§ Data provided

--- START ---

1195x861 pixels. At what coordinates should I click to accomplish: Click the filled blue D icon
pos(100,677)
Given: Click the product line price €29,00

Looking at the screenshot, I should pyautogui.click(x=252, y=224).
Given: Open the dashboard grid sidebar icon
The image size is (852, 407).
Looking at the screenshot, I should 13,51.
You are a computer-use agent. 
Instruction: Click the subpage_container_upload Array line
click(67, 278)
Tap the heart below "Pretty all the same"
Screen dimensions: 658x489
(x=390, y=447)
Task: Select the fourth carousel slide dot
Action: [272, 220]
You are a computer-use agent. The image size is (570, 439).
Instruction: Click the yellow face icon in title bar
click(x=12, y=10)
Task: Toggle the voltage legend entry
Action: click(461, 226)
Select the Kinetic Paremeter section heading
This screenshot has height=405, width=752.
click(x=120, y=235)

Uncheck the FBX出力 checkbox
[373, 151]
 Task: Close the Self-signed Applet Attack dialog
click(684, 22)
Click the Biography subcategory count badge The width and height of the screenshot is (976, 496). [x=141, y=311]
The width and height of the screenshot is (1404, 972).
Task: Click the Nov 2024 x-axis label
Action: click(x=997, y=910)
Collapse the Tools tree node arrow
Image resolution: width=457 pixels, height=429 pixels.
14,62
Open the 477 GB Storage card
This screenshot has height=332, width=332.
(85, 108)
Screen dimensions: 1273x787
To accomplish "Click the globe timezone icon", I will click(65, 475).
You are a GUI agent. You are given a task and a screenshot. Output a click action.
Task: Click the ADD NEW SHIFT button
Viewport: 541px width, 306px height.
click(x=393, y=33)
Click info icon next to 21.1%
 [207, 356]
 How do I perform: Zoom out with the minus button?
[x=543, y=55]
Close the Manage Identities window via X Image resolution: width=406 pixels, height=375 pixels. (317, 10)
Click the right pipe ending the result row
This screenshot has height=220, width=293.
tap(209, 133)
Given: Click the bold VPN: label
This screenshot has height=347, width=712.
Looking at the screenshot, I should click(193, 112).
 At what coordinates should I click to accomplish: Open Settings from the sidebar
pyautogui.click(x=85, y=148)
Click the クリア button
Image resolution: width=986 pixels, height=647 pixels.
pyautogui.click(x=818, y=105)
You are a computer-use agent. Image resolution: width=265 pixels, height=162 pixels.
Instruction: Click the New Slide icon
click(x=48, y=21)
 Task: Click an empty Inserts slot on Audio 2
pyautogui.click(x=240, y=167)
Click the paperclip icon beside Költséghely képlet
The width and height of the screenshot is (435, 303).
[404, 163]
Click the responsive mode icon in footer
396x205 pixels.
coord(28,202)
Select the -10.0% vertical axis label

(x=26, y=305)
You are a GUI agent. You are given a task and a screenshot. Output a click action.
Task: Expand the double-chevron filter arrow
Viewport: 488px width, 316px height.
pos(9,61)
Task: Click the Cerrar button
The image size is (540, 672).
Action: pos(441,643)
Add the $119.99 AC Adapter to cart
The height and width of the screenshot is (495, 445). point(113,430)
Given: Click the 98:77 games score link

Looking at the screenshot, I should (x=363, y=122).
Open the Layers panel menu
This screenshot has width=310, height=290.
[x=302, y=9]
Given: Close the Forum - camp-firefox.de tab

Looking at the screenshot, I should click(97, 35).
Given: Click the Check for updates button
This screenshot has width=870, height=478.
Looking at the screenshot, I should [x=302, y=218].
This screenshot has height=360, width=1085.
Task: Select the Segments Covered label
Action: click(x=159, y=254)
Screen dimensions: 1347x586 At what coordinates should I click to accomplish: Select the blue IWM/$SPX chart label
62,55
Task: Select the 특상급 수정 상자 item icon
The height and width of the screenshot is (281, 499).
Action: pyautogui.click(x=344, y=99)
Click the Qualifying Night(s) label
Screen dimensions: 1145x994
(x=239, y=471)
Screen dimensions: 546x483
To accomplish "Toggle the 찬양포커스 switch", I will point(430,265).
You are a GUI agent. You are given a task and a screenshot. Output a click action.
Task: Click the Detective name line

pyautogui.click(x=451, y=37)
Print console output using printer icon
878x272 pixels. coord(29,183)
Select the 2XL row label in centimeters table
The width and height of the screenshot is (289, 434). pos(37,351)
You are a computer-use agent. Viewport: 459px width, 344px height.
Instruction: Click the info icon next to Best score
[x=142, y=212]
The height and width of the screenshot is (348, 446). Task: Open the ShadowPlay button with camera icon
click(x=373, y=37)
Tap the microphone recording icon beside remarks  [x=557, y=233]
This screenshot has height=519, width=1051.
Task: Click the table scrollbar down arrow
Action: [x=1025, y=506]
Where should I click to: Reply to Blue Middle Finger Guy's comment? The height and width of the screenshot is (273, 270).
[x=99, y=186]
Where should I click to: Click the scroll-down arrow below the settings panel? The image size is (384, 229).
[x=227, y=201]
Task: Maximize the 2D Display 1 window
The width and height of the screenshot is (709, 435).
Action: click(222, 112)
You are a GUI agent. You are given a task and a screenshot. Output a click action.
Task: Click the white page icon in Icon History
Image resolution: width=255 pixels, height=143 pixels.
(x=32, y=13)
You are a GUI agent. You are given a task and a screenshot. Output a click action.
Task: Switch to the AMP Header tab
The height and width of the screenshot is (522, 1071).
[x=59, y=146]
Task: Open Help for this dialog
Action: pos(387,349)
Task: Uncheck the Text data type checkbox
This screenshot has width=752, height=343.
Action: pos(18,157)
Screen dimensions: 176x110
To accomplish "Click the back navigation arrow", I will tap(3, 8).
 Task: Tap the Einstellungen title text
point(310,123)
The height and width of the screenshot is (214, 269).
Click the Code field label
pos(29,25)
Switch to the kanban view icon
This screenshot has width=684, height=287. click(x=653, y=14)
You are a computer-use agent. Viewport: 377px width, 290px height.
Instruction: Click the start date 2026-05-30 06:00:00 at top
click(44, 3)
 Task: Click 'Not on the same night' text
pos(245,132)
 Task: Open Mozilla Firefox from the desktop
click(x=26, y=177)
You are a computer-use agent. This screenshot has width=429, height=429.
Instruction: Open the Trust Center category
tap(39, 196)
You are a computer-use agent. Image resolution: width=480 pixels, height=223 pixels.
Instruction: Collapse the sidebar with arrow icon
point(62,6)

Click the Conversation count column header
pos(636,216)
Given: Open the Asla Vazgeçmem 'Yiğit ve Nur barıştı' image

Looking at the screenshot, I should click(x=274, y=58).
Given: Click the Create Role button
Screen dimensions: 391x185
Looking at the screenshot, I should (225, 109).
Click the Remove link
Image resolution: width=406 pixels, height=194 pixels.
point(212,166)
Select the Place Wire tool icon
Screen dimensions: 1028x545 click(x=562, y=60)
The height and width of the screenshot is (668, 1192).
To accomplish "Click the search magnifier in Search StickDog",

--- END ---

§ Problem details
Which lines in the material contain the word "window"? Pull each of them out.

§ Response box
Close the Manage Identities window via X Image resolution: width=406 pixels, height=375 pixels. (317, 10)
Task: Maximize the 2D Display 1 window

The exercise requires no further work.